Wildeshausen - „Flügelt ein kleiner blauer Falter vom Winde verweht, ein perlmutterner Schauer glitzert, flimmert, vergeht.“ Ob Hermann Hesse sein Gedicht „Blauer Schmetterling“ dem Silbergrünen Bläuling gewidmet hat, in unklar. Sicher ist jedoch, dass dieser kleine Schmetterling das Insekt des Jahres 2015 ist.
„Aufgrund der Wetterkapriolen habe ich den Silbergrünen Bläuling in diesem Sommer nicht bei uns entdeckt, wohl aber den Argus-Bläuling und den Faulbaum-Bläuling“, erläutert Dieter Sejtka, Botschafter des Kuratoriums „Insekt des Jahres“. In dieser Funktion verteilt der Wildeshauser Faltblätter und Plakate an Naturschutzbehörden, Forstämter, Schulen und andere im Naturschutz Tätige, „damit etwas mehr Wissen zu den Menschen gelangt“.
Kurz vor Aumühle sowie auf dem Pestruper Gräberfeld gibt es seit vielen Jahren Halteflächen für die Bläulinge. Der Argus-Bläuling ziert sogar das Hinweisschild am Eingang des Gräberfeldes.
Die Bestimmung des kleinen Falters ist schwierig. Nur das Männchen des Silbergrünen Bläulings besitzt auf der Oberseite der Flügel das unverwechselbare hellsilbrige Blau mit einem braunen Flügelsaum. Das Weibchen hat hingegen samtbraune Flügel und ist deshalb leicht zu verwechseln.

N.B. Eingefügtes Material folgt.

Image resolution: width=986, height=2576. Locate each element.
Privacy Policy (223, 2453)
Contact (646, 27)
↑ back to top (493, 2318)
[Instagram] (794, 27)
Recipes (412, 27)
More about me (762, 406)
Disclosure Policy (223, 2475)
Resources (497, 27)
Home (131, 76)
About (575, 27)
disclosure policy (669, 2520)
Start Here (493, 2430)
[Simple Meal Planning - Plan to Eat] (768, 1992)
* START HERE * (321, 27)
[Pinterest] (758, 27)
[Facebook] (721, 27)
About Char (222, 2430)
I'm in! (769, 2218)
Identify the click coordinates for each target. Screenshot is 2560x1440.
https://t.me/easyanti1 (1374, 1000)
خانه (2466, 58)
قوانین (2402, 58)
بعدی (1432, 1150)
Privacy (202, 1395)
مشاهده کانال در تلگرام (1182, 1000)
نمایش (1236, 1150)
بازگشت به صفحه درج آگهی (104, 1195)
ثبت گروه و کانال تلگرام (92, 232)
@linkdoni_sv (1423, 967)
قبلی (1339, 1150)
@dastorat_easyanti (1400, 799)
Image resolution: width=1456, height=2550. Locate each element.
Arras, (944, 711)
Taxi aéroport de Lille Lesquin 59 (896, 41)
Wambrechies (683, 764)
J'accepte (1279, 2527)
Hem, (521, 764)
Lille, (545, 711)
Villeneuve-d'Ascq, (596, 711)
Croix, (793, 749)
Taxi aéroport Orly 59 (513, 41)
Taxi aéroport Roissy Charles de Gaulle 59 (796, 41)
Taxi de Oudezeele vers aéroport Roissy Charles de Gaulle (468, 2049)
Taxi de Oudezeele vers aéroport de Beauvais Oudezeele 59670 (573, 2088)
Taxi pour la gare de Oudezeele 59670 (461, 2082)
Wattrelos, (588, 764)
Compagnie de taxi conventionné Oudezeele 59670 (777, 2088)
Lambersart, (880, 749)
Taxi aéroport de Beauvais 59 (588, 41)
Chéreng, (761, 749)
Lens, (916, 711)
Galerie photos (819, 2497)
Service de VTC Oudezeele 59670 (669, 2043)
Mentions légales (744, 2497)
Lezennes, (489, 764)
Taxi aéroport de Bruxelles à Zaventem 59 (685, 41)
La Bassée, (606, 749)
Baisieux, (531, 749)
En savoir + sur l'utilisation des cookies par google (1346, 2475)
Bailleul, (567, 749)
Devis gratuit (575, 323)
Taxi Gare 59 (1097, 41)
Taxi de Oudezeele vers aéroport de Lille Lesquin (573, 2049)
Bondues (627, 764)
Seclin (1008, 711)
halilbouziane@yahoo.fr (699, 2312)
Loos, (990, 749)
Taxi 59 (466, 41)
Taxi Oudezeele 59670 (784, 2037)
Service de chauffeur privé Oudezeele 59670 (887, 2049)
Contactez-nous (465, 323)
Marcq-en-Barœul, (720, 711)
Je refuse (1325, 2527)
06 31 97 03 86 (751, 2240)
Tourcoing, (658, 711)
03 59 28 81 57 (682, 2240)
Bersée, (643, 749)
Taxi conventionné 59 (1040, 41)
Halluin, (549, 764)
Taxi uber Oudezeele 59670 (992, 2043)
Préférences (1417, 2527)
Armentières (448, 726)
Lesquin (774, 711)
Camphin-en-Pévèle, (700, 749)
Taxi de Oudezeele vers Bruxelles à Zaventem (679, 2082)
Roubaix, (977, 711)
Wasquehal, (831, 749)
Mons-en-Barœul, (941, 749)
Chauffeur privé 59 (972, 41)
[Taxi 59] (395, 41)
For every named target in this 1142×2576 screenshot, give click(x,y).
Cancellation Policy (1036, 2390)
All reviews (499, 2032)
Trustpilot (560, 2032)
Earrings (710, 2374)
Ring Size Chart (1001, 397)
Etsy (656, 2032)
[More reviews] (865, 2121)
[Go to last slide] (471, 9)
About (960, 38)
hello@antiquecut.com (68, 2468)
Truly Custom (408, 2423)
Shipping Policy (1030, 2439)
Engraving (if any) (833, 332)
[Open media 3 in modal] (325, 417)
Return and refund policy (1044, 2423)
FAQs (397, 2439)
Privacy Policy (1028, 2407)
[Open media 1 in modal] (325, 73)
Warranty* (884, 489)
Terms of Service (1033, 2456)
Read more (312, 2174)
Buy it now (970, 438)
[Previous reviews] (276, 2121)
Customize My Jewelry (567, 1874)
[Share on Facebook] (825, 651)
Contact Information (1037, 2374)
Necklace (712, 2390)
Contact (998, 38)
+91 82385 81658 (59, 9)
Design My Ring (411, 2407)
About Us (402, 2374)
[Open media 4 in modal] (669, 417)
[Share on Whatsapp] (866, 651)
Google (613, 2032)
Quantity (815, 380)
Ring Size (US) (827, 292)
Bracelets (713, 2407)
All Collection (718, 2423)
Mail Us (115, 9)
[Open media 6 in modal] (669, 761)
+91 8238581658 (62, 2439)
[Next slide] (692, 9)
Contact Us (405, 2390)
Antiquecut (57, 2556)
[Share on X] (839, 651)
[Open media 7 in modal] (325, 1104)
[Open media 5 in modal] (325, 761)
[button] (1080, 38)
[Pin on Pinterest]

Eigentlich, so Sejtka, müsste neben dem Bläuling auch eine Ameise auf dem Hinweisschild zum Gräberfeld sein. Die Raupen des Bläulings sind nämlich myrmecophil, das heißt „sie gehen seltsame Liebschaften mit den Ameisen ein“, erläutert der emeritierte Vizepräsident der Deutschen Ameisenschutzwarte. Und weiter: „Die Raupen besitzen spezielle Drüsen, aus denen sie ein süßes Sekret ausscheiden, das die Ameisen fressen. Als Gegenleistung verteidigen die Ameisen ihre Raupen gegen Feinde.“
Sejtka, der schon seit 1985 im Natur- und Ameisenschutz in verschiedenen Funktionen tätig ist, weiß wovon er spricht. Das ungünstige Wetter im Frühling – ziemlich trockene Tage, dann Kälte – habe nicht nur den Bläulingen auf dem Gräberfeld das Leben schwer gemacht. Auch die Heide habe Trockenschäden. „Die Blüte war spät, ein Teil war schon vorher vertrocknet“, konstatiert der Naturexperte. Dennoch sei das Pestruper Gräberfeld nach wie vor ein Eldorado für die verschiedensten Wildbienen-, Ameisen-, Schmetterlings- und Käferarten.
„Unter den Insekten sind sicherlich auch einige schöne, die als Straßennamen geeignet sind“, erinnert der Naturschützer an seinen bereits vor längerer Zeit bei der Stadt gestellten Antrag. Wenn die nächsten Baugebiete ausgewiesen werden, soll konkret über ein Insektenviertel nachgedacht werden, hieß es damals aus dem Stadthaus.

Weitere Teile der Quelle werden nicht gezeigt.